Esta disposición a la violencia espontánea habla de una subjetividad herida, de una sociedad en la que el otro ya no es un semejante, sino un adversario, una amenaza.

Este fenómeno también tiene una dimensión de género ineludible. La estética narco está profundamente imbricada con estereotipos machistas: el hombre fuerte, dominante, violento; la mujer como adorno, objeto de consumo o trofeo.

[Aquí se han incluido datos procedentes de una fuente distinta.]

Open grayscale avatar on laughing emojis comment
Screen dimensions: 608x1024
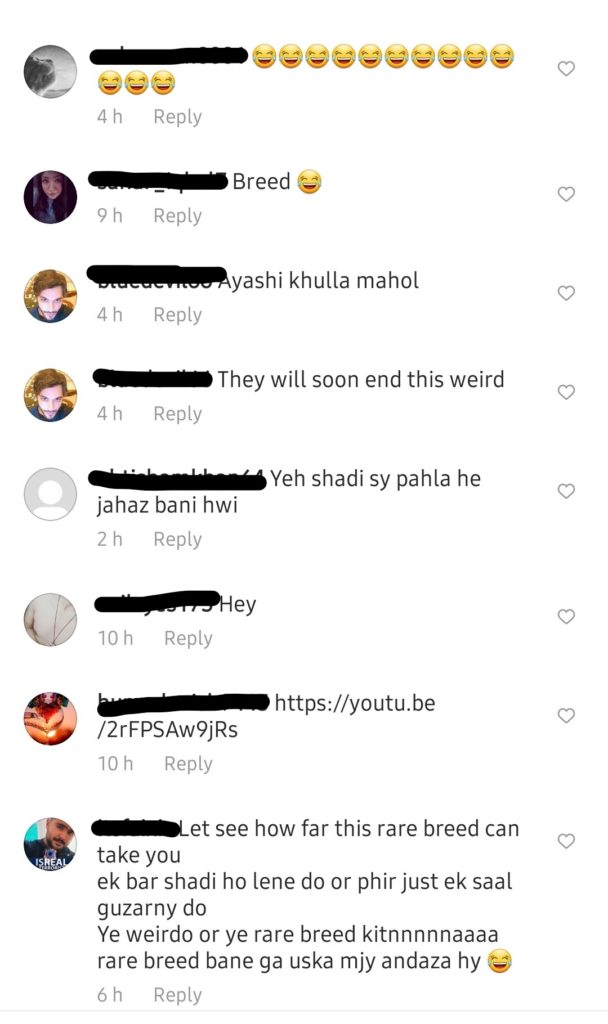50,71
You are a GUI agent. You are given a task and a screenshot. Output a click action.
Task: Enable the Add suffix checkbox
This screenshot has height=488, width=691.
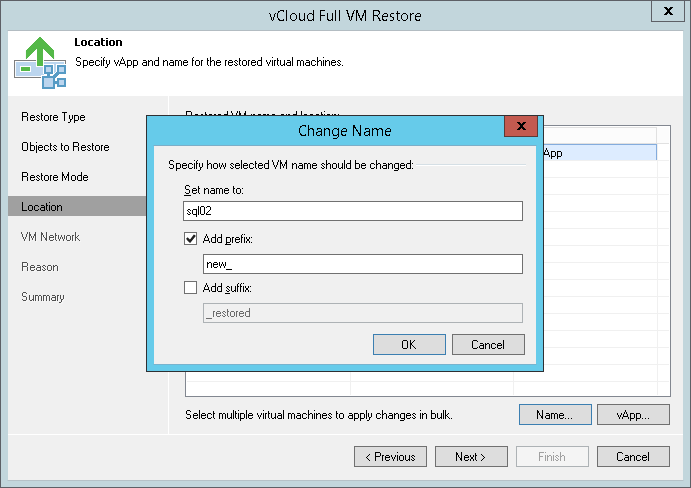(192, 288)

Pero ¿cómo salir de este laberinto ético y cultural? Søren Kierkegaard, en su concepción del desesperado da una clave: la desesperación tanto un estado anímic como una pérdida de sentido, una desconexión radical entre el ser y su posibilidad más alta. México vive, quizás, una forma de desesperación colectiva, en la que la vida cotidiana se ha vaciado de horizonte ético. En la música que canta al crimen, en la indiferencia frente al dolor, se expresa esa caída en la inmediatez, en la estética del vacío.

Friedrich Nietzsche advertía del nihilismo como el destino probable de las culturas que han perdido su eje moral. Cuando “Dios ha muerto”, cuando los valores fundamentales se disuelven, queda la voluntad de poder sin dirección, la fuerza sin límite, la afirmación sin redención. La cultura narco es, en cierto sentido, una expresión posmoderna de ese nihilismo activo: convierte el crimen en virtud, el dolor en espectáculo, el poder en mercancía estética.

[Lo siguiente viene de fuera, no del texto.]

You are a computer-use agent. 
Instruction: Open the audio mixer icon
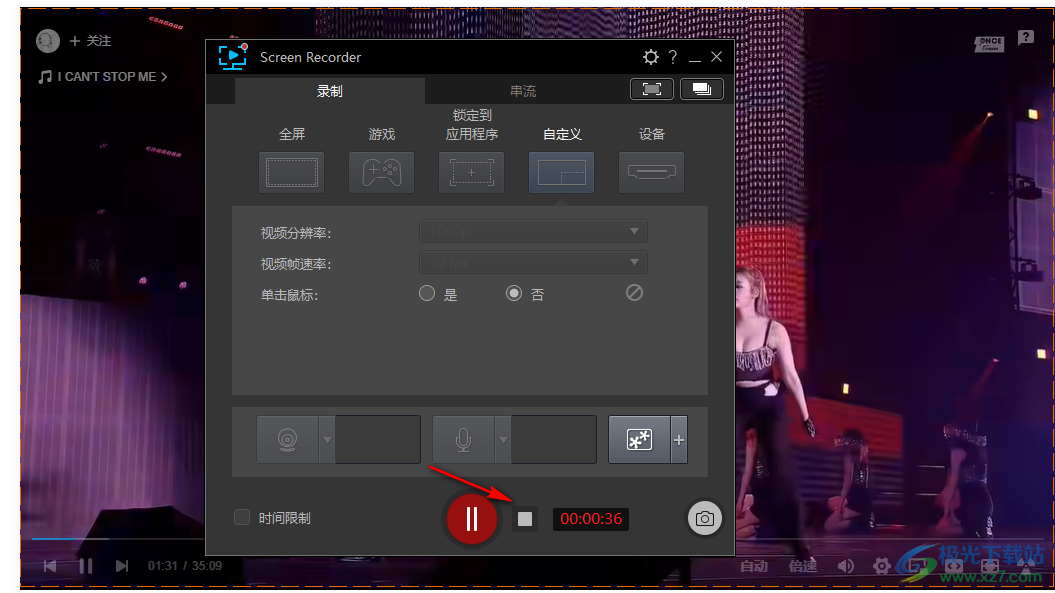[x=640, y=439]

México necesita, desde sus márgenes, desde sus víctimas, desde sus resistencias, construir una nueva ética de lo común que parta del dolor, pero no lo fetichice; que reconozca la violencia, pero no la glorifique; que haga del canto no un himno al verdugo, sino un canto a la memoria, a la dignidad y a la esperanza.

Porque no se trata de censurar sino de transformar la cultura. No se trata de callar el corrido, sino de componer nuevas canciones donde el héroe no sea quien mata, sino quien cuida; donde la fuerza no sea la del fusil, sino la del abrazo; donde el arte no sea un eco del horror, sino el anuncio de una posibilidad distinta.

La violencia es una crisis cultural, ética y filosófica. Y ante ella, debemos ser capaces de responder con imaginación crítica, con horizontes de sentido, con una pedagogía de la compasión. Solo así podrá el país, algún día, salir del pavor y la oscuridad en la que ha sido sumido.